Given data below:
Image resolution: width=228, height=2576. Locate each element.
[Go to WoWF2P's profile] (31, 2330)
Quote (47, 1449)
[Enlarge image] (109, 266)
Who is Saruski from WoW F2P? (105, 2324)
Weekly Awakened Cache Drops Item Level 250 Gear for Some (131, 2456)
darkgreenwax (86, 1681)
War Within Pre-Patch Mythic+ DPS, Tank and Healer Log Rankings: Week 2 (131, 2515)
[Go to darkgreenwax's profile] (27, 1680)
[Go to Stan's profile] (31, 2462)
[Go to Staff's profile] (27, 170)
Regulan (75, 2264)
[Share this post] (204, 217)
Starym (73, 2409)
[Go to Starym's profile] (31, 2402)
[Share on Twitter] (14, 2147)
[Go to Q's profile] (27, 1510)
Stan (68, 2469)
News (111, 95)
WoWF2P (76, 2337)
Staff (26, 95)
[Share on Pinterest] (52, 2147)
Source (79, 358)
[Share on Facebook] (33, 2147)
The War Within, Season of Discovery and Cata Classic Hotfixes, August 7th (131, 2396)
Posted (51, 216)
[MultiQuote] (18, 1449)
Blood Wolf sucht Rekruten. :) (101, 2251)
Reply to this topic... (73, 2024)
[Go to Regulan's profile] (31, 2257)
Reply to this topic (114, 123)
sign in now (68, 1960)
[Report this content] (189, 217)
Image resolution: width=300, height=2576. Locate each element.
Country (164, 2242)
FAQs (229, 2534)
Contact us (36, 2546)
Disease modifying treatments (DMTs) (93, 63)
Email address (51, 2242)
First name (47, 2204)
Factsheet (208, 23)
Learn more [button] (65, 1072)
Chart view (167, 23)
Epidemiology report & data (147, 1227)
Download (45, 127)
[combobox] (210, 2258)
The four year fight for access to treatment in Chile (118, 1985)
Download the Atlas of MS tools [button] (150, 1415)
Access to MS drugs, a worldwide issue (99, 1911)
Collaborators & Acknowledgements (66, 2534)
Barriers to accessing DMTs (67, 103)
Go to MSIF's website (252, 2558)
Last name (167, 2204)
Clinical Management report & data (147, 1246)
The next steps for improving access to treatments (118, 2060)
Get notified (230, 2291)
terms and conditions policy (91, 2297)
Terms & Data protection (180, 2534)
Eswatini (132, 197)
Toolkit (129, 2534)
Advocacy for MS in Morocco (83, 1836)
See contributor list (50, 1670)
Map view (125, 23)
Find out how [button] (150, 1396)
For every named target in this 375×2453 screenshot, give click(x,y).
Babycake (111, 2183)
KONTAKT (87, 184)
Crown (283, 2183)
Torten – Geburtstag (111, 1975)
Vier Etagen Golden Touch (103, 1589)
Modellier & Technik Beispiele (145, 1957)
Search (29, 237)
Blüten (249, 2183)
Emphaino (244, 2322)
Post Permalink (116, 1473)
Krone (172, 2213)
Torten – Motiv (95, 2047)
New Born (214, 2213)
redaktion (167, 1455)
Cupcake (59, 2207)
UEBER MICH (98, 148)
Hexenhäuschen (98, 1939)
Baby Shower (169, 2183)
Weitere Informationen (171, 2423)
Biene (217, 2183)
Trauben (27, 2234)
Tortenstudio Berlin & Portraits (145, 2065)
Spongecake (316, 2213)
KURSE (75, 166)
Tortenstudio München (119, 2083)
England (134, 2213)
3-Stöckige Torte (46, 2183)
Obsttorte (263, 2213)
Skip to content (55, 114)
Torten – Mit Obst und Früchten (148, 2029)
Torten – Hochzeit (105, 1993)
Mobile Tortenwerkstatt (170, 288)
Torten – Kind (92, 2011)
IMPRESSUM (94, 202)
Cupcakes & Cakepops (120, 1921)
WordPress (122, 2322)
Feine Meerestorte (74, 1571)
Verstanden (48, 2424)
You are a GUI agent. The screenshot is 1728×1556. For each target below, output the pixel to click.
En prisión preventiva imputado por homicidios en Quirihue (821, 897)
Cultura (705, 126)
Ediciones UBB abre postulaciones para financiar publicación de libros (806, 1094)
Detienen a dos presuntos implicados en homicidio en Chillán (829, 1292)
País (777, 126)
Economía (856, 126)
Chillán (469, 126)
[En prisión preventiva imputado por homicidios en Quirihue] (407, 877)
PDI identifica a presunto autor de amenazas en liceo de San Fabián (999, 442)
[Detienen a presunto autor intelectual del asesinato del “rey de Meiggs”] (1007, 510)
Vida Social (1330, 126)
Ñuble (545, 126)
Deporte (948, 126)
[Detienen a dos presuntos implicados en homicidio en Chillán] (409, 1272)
End of Given data.
**Required action**
The lines to extract from the data above begin with the line containing "Contact us (36, 2546)" and end with the line containing "Blüten (249, 2183)". Extract them exactly, including both.

**Written reply**
Contact us (36, 2546)
Disease modifying treatments (DMTs) (93, 63)
Email address (51, 2242)
First name (47, 2204)
Factsheet (208, 23)
Learn more [button] (65, 1072)
Chart view (167, 23)
Epidemiology report & data (147, 1227)
Download (45, 127)
[combobox] (210, 2258)
The four year fight for access to treatment in Chile (118, 1985)
Download the Atlas of MS tools [button] (150, 1415)
Access to MS drugs, a worldwide issue (99, 1911)
Collaborators & Acknowledgements (66, 2534)
Barriers to accessing DMTs (67, 103)
Go to MSIF's website (252, 2558)
Last name (167, 2204)
Clinical Management report & data (147, 1246)
The next steps for improving access to treatments (118, 2060)
Get notified (230, 2291)
terms and conditions policy (91, 2297)
Terms & Data protection (180, 2534)
Eswatini (132, 197)
Toolkit (129, 2534)
Advocacy for MS in Morocco (83, 1836)
See contributor list (50, 1670)
Map view (125, 23)
Find out how [button] (150, 1396)
For every named target in this 375×2453 screenshot, give click(x,y).
Babycake (111, 2183)
KONTAKT (87, 184)
Crown (283, 2183)
Torten – Geburtstag (111, 1975)
Vier Etagen Golden Touch (103, 1589)
Modellier & Technik Beispiele (145, 1957)
Search (29, 237)
Blüten (249, 2183)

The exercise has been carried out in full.